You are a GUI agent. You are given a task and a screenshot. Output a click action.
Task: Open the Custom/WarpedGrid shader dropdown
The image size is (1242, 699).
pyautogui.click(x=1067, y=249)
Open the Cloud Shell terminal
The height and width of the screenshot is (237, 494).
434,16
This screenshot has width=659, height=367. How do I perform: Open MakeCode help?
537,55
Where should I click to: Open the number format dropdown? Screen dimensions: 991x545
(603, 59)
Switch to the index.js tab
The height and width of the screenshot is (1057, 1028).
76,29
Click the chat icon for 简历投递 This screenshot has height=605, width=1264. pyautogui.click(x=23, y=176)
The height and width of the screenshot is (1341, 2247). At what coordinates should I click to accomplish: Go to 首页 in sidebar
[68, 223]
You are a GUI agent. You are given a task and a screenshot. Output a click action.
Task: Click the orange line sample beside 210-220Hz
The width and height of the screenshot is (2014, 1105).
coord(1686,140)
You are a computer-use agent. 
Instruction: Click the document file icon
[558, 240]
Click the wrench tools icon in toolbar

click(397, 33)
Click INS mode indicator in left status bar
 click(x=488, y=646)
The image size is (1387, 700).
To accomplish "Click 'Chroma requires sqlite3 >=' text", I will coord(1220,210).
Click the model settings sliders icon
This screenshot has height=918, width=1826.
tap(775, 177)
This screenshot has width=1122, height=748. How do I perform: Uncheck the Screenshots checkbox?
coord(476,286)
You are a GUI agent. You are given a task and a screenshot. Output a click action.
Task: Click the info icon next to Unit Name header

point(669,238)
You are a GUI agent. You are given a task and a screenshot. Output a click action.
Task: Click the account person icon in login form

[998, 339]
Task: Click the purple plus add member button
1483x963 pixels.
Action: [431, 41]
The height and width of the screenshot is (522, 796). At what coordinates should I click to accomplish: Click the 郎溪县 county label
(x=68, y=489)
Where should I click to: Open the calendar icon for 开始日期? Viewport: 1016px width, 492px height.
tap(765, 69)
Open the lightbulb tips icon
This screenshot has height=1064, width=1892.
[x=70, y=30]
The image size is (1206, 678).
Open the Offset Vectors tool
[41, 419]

---*---

What the task asks => Reproduce the data shown above exactly, including every line.

Task solution =>
You are a GUI agent. You are given a task and a screenshot. Output a click action.
Task: Open the Custom/WarpedGrid shader dropdown
The image size is (1242, 699).
pyautogui.click(x=1067, y=249)
Open the Cloud Shell terminal
The height and width of the screenshot is (237, 494).
434,16
This screenshot has width=659, height=367. How do I perform: Open MakeCode help?
537,55
Where should I click to: Open the number format dropdown? Screen dimensions: 991x545
(603, 59)
Switch to the index.js tab
The height and width of the screenshot is (1057, 1028).
76,29
Click the chat icon for 简历投递 This screenshot has height=605, width=1264. pyautogui.click(x=23, y=176)
The height and width of the screenshot is (1341, 2247). At what coordinates should I click to accomplish: Go to 首页 in sidebar
[68, 223]
You are a GUI agent. You are given a task and a screenshot. Output a click action.
Task: Click the orange line sample beside 210-220Hz
The width and height of the screenshot is (2014, 1105).
coord(1686,140)
You are a computer-use agent. 
Instruction: Click the document file icon
[558, 240]
Click the wrench tools icon in toolbar

click(397, 33)
Click INS mode indicator in left status bar
 click(x=488, y=646)
The image size is (1387, 700).
To accomplish "Click 'Chroma requires sqlite3 >=' text", I will coord(1220,210).
Click the model settings sliders icon
This screenshot has height=918, width=1826.
tap(775, 177)
This screenshot has width=1122, height=748. How do I perform: Uncheck the Screenshots checkbox?
coord(476,286)
You are a GUI agent. You are given a task and a screenshot. Output a click action.
Task: Click the info icon next to Unit Name header

point(669,238)
You are a GUI agent. You are given a task and a screenshot. Output a click action.
Task: Click the account person icon in login form

[998, 339]
Task: Click the purple plus add member button
1483x963 pixels.
Action: [431, 41]
The height and width of the screenshot is (522, 796). At what coordinates should I click to accomplish: Click the 郎溪县 county label
(x=68, y=489)
Where should I click to: Open the calendar icon for 开始日期? Viewport: 1016px width, 492px height.
tap(765, 69)
Open the lightbulb tips icon
This screenshot has height=1064, width=1892.
[x=70, y=30]
The image size is (1206, 678).
Open the Offset Vectors tool
[41, 419]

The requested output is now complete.